It took me a few months to figure it out, really. I was able to drive it within a week or two, but I stalled twice a day. And then once a day, and then once a week, and then barely at all, ever. This summer hit, and it’d been a year, and I was irrationally proud of myself for mastering this simple skill. A few weeks ago as I was driving home from running errands, I found myself on a back country road. The setting sun dappled through the trees, I had the windows rolled down and the radio up, and I just kept driving, because I wanted to. Because it was a perfect day for it, because I didn’t have anywhere to be, because I could. But mostly, because it was fun.

****

A few days ago I was on my best friend’s mother’s couch, a place where I often find myself when I’m at wits end. After relaying some news and telling a few funny stories from my day, I circled around to the things that were bothering me, the problems I was having, the challenges I’m facing.

“I don’t get it,” I said. “It feels like it’s easier for everyone else, like they know something I don’t. Am I doing something wrong?”

She assured me I wasn’t. “You know, honey, life is in the gravel,” she said.

Life is in the gravel, and as much as I want it to get easier, quicker, better, now, it’s not. I’ve felt a little stuck, a little beaten up, and it’s affected different areas of my life. Rationally, I know I’ve made so much progress in a short time, and that at twenty-two I’m worlds – galaxies, really – away from where I was at nineteen. But sometimes, it just doesn’t feel like it. It feels like I’m going to be stuck in the gravel forever, like I’m never going to learn the secret everyone else holds smugly behind their smiles.

When I’m in a depressed period, I tell myself “It won’t be like this forever.” It’s a mantra that allows me to remember that there have been happier times before and there are happier times ahead. When I’m in the gravel, as I have been a lot this year, it’s hard for me to remember that it really won’t be like this forever. As much as I can tell myself that, it doesn’t often permeate the layers of stress and late nights and overdrawn bank accounts to get to the spot where I feel it’s really going to be better. Where I know it, without a doubt, where it’s a certainty in the very core of me.

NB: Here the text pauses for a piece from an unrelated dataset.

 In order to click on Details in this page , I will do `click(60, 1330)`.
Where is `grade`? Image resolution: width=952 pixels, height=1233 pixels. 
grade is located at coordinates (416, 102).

It’s quite possible that nobody has that certainty I crave, or that I won’t ever have it myself. All I know is that right now, I’m in the gravel. I know a lot more than I did when I was young, but I’m beginning to realize that I know so very little. I’m trying to make decisions that are healthy and balanced, that will set me on the right path, but so often I feel like an impostor at the adult’s table.

 I wasn’t prepared for this, and I don’t know the way.

****

Tonight, I took another drive – this time, deliberately. I took my time, circling around town, relaxing into the shift and the clutch and the rumble. I rolled all the windows down, turned the music up, let my hand drift in the stiff wind. I did it because I wanted to, because a good drive at the end of a long week can fix a lot of things. The very first taste of fall nipped at my hands as the sun set, just a hint of coolness sneaking into the air. The moon rose, full and bright, reflecting off the trees on the rise.

I drove just a little bit, because I need to save the gas until Tuesday, whereupon I will hand over a thick wad of ones to the gas station cashier and apologize sheepishly for using tip money, and they’ll say they understand, it’s what you have to do to get by. As I crested over the last freeway overpass before home, torquing the engine just enough to make the shift into fourth without a struggle, I let the wind whip my hair around my eyes. I let it whisper promises to me, and I let it carry me toward home.